Un bambino o una bambina che gioca non è mai un bambino che “perde tempo,” anche se non si sta dedicando ad attività che noi adulti definiamo per lui “produttive.
Egli in realtà, attraverso il gioco, “guadagna tempo”: sviluppa la propria autonomia, la capacità di mettersi in rapporto con il mondo che lo circonda, sperimenta libertà e limiti, fantasia e realtà, confini e mediazioni.
Tra i bisogni educativi, il gioco assume una dimensione centrale e indispensabile nell’ambito più complesso della qualità della vita umana.
È dimostrato come l’esperienza ludica, nelle sue diverse espressioni, è una componente essenziale per lo sviluppo della identità.
Giocare quindi è cruciale per il bambino di ogni fascia di età, da 1 a 13 anni: attraverso il gioco si raggiungono livelli di autonomia e di competenze dal punto di vista motorio, relazionale, comunicativo e opportunità di socializzazione.

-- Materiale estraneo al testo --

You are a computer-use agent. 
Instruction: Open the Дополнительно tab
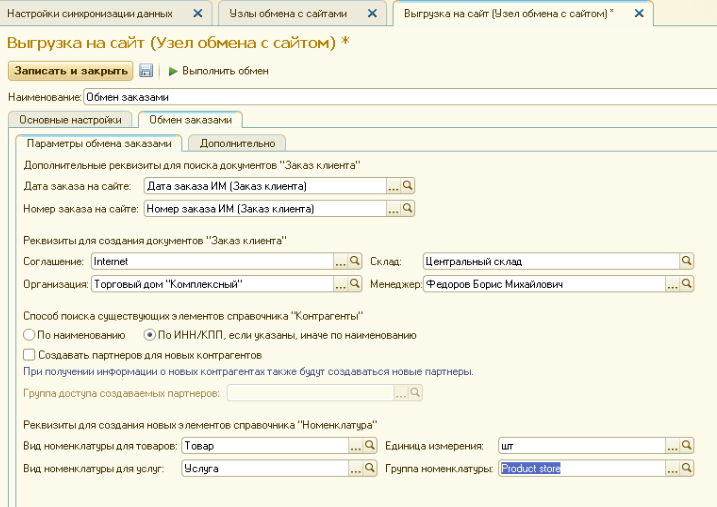click(237, 144)
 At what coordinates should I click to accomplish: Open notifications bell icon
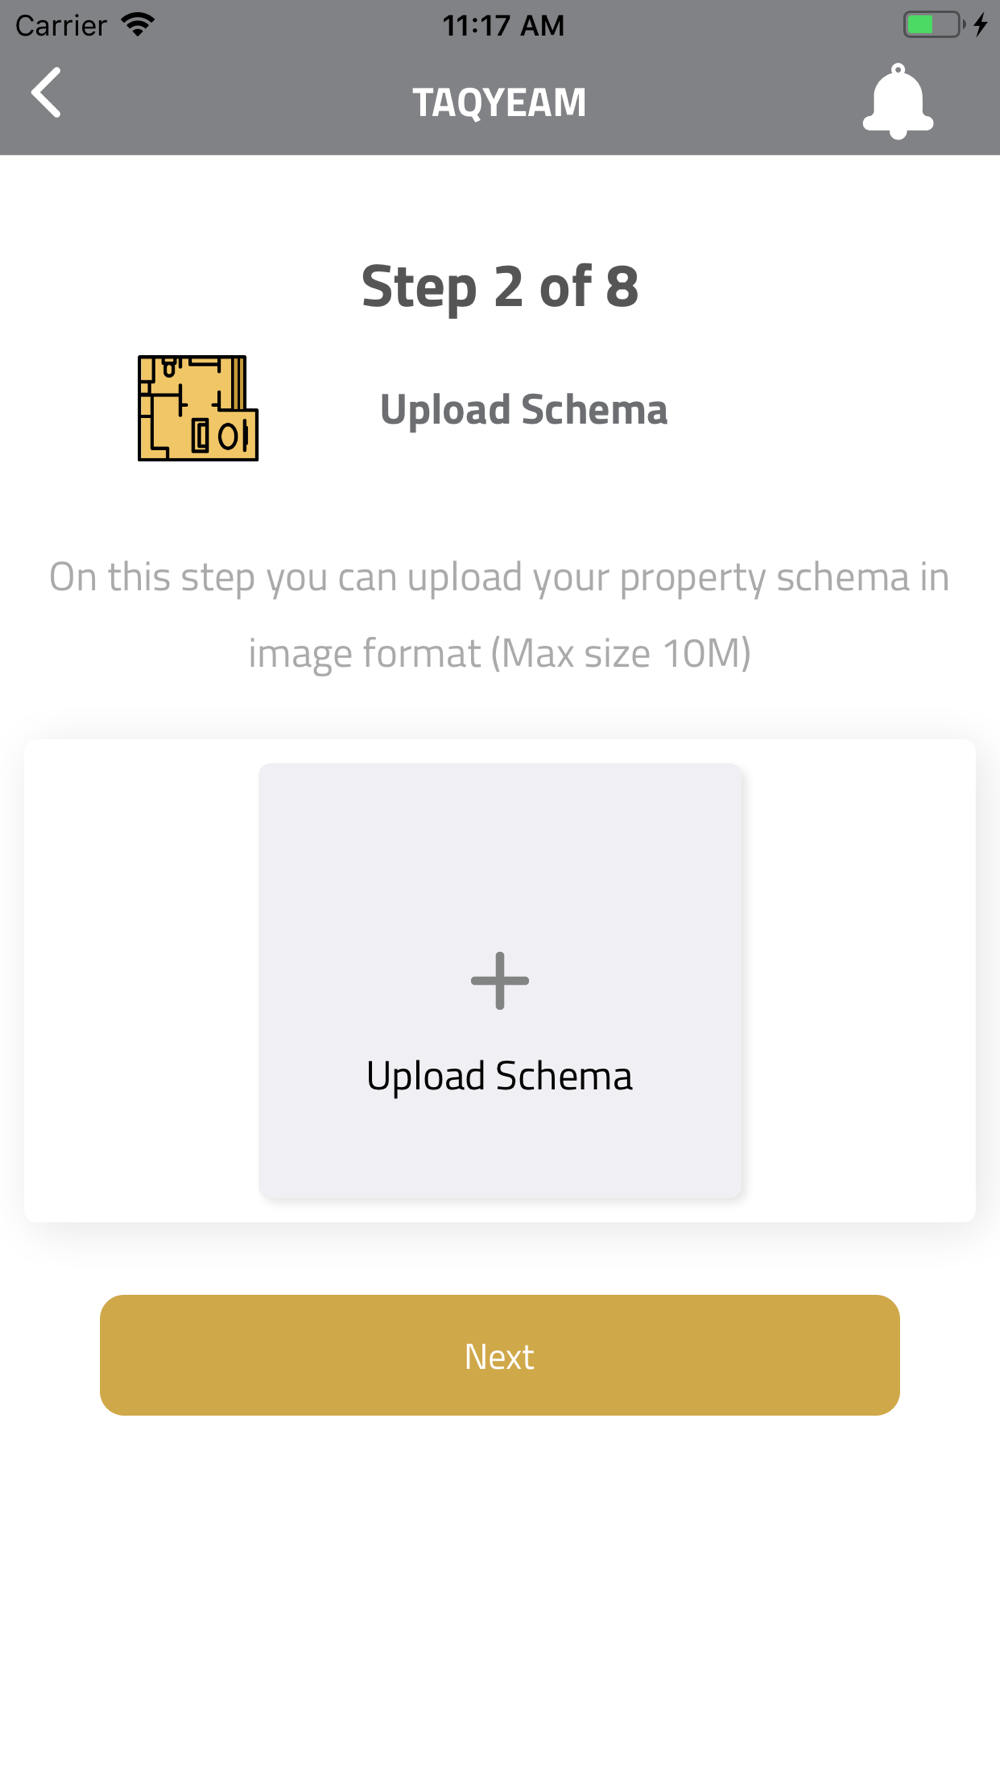(898, 101)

Oggi gli adulti, i genitori alle domande di rito come: “cosa faccio oggi, quando ho finito i compiti?”, “a che cosa giochiamo?”, oppure “con chi gioco?” “vuoi giocare con me?” sono chiamati a trovare risposte che soddisfano i bisogni dei propri figli dentro e fuori casa.

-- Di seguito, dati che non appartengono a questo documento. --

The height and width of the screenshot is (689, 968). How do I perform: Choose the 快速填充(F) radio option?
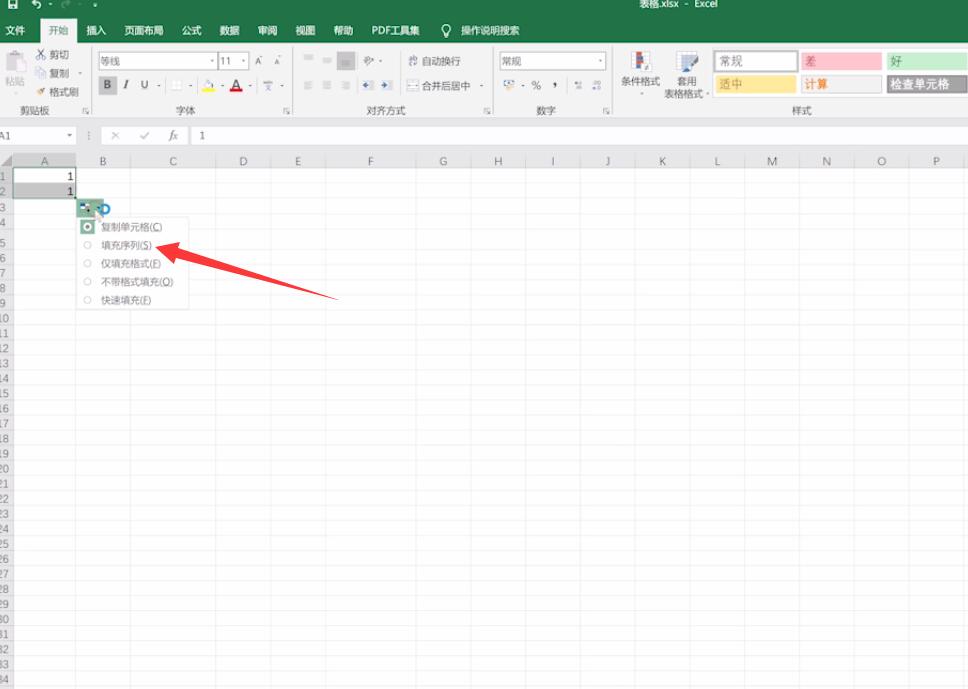point(88,300)
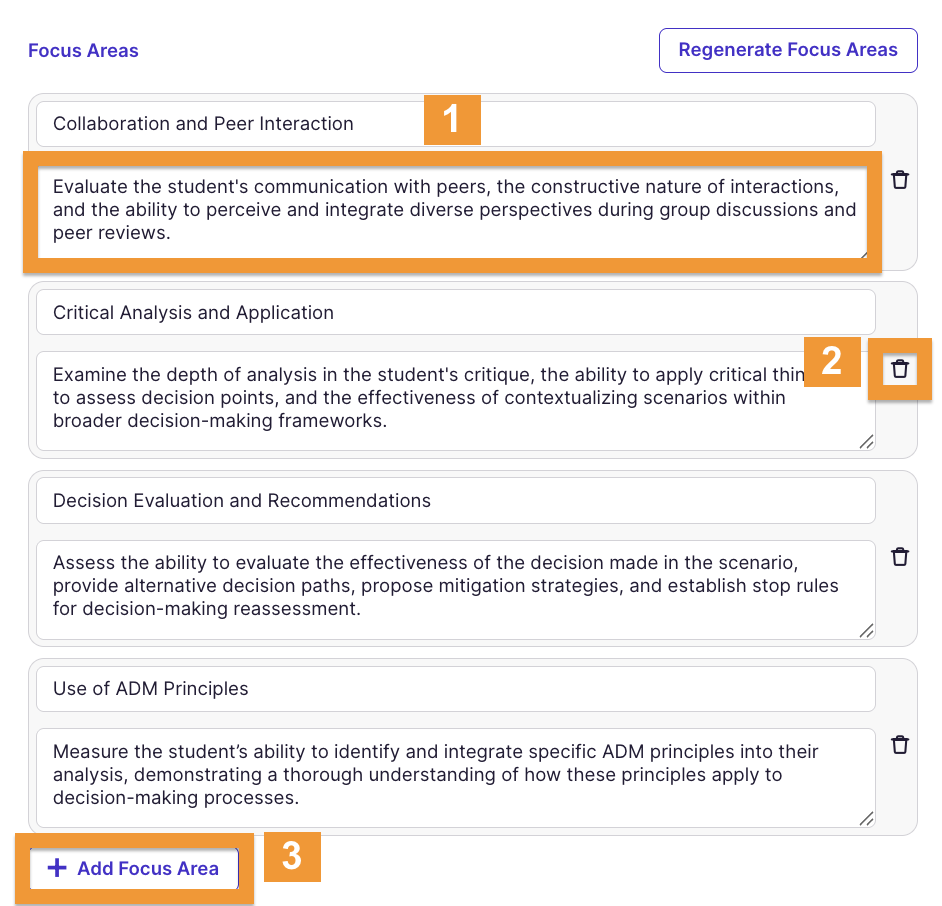Image resolution: width=942 pixels, height=906 pixels.
Task: Add a new focus area
Action: coord(134,869)
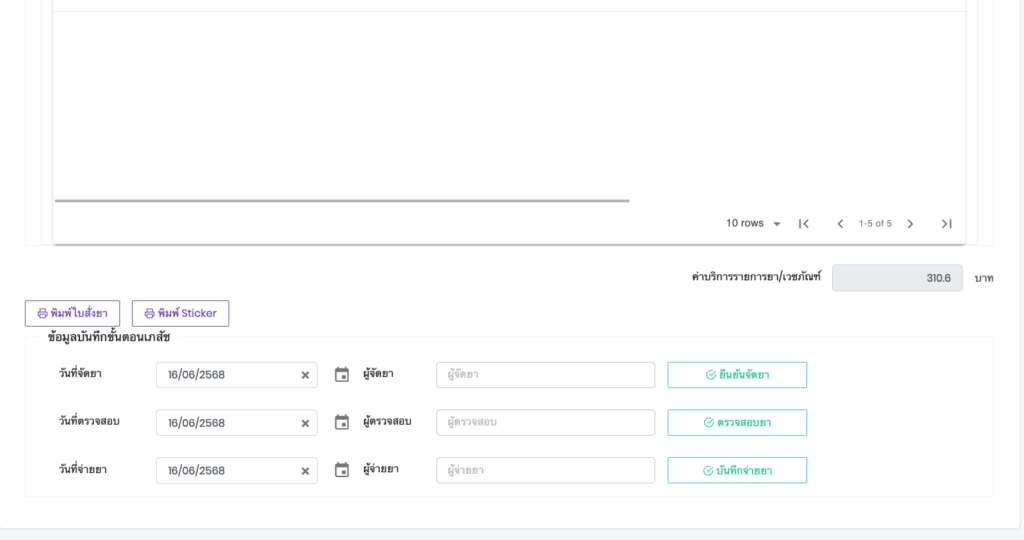Clear the วันที่จ่ายยา date value
Image resolution: width=1024 pixels, height=540 pixels.
pyautogui.click(x=305, y=471)
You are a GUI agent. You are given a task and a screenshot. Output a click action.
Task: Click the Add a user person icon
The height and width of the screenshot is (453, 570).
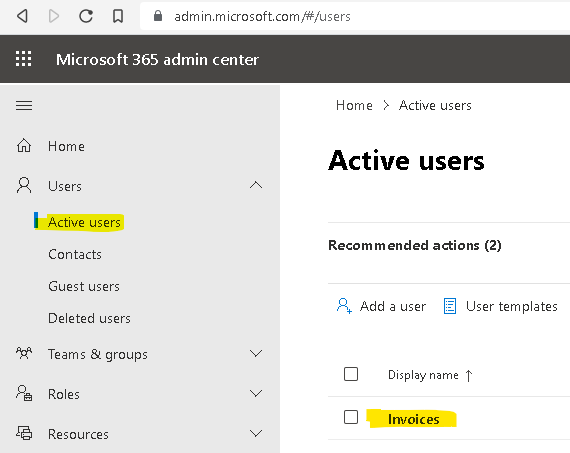point(344,306)
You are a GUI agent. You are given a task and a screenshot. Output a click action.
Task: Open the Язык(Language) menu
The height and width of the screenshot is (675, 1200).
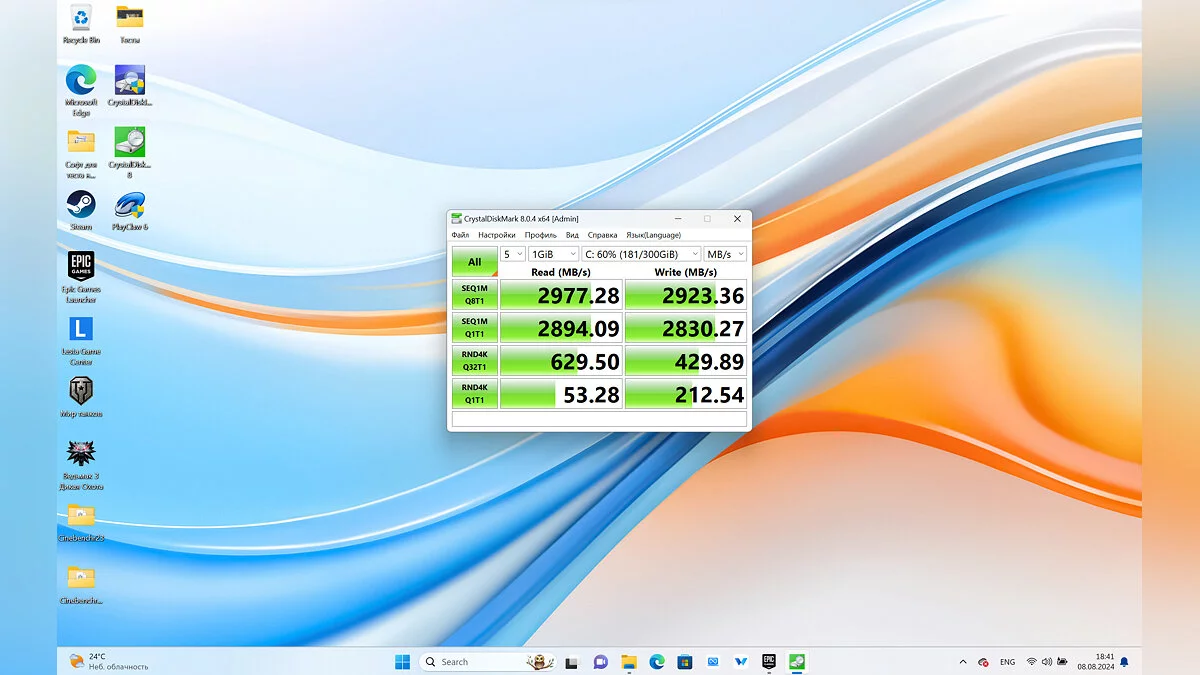tap(653, 235)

Oggi gli spazi all’aperto sono più ristretti, perché condizionati dai limiti imposti dal distanziamento fisico a tutela della salute, ma non può mancare per il genitore la volontà di impegnarsi alla ricerca di soluzioni “creative” in cui il bambino è portato ad inserirsi naturalmente con un ruolo attivo.

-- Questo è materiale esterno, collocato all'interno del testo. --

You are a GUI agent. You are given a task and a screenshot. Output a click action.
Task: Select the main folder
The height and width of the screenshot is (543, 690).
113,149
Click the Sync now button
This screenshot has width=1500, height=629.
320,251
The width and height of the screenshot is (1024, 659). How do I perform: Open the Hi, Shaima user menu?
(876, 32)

Una corda, una palla, un fazzoletto: basta rispolverare la memoria ed ecco riaffiorare i giochi da cortile più belli e divertenti!
ARANCIA, LIMONE, MANDARINO … FRAGOLA, CILIEGIA!
Salta Maggy salta la corda, non ti fermare, gridavano le mie amiche a squarciagola, salta dai!
E io lì, nel mezzo a saltare in alto a piedi uniti e ginocchia flesse, mente Rita ed Anna tendevano la corda stringendo ben saldi i capi da una estremità all’altra, facendola oscillare al di sotto dei miei piedi e al di sopra della testa.
Salta Maggy, salta, e io a 7 anni, nel cortile di casa, all’aperto, accompagnata dalle voci delle amiche che scandivano senza tregua una lenta litania... arancia, limone, mandarino, fragola, ciliegia e intanto facevano girare la corda, saltavo con tutta l’energia che avevo in corpo.
Ricordo che ogni bambina o bambino che entrava a far parte del gioco sceglieva di essere uno dei frutti che si aggiungeva alla “cantilena”: si trascorrevano così ore e ore anche consecutive a saltare.
Io avevo scelto di essere “arancia”: non perché avessi una particolare predilezione per l’agrume, ma semplicemente perché questo mi permetteva di essere la prima a scendere in campo e a contendere il record di resistenza al salto della corda, cosa a cui per nessun motivo al mondo avrei rinunciato.
Godevo di buona reputazione nel gioco tra le amiche e gli amici del quartiere, circondata da un alone di leggenda. Avvertivo i loro sguardi, i loro occhi dapprima roteanti accompagnavano i miei movimenti, e poi immobili guardavano all’insù con una fissità intensa e costante.
Arancia, limone, mandarino ... ecco i saltelli che accompagnano la spinta verticale dal basso verso l’alto delle mie ginocchia (un po’ come accade per il principio di Archimede) e mi proiettano verso il cielo. Un’emozione forte che non ho mai dimenticato e ancora riaffiora col pensiero di quei lunghi pomeriggi dove un cortile sotto casa diventa una fonte di piacere indescrivibile e ti offre l’occasione per esprimerti in campi di esperienza in cui il fare e il giocare costituiscono in parte un “mettersi alla prova” in un contesto comunque protetto come è quello del gioco.
Non ho dimenticato i volti di Rita ed Anna, la loro voce, prima scandita con frequenza ritmica e poi sempre più flebile, il movimento delle loro braccia e l’intorpidimento delle mie gambe:
un’armonia perfetta di movimenti e suoni che ancora oggi al solo ricordo mi fa sorridere!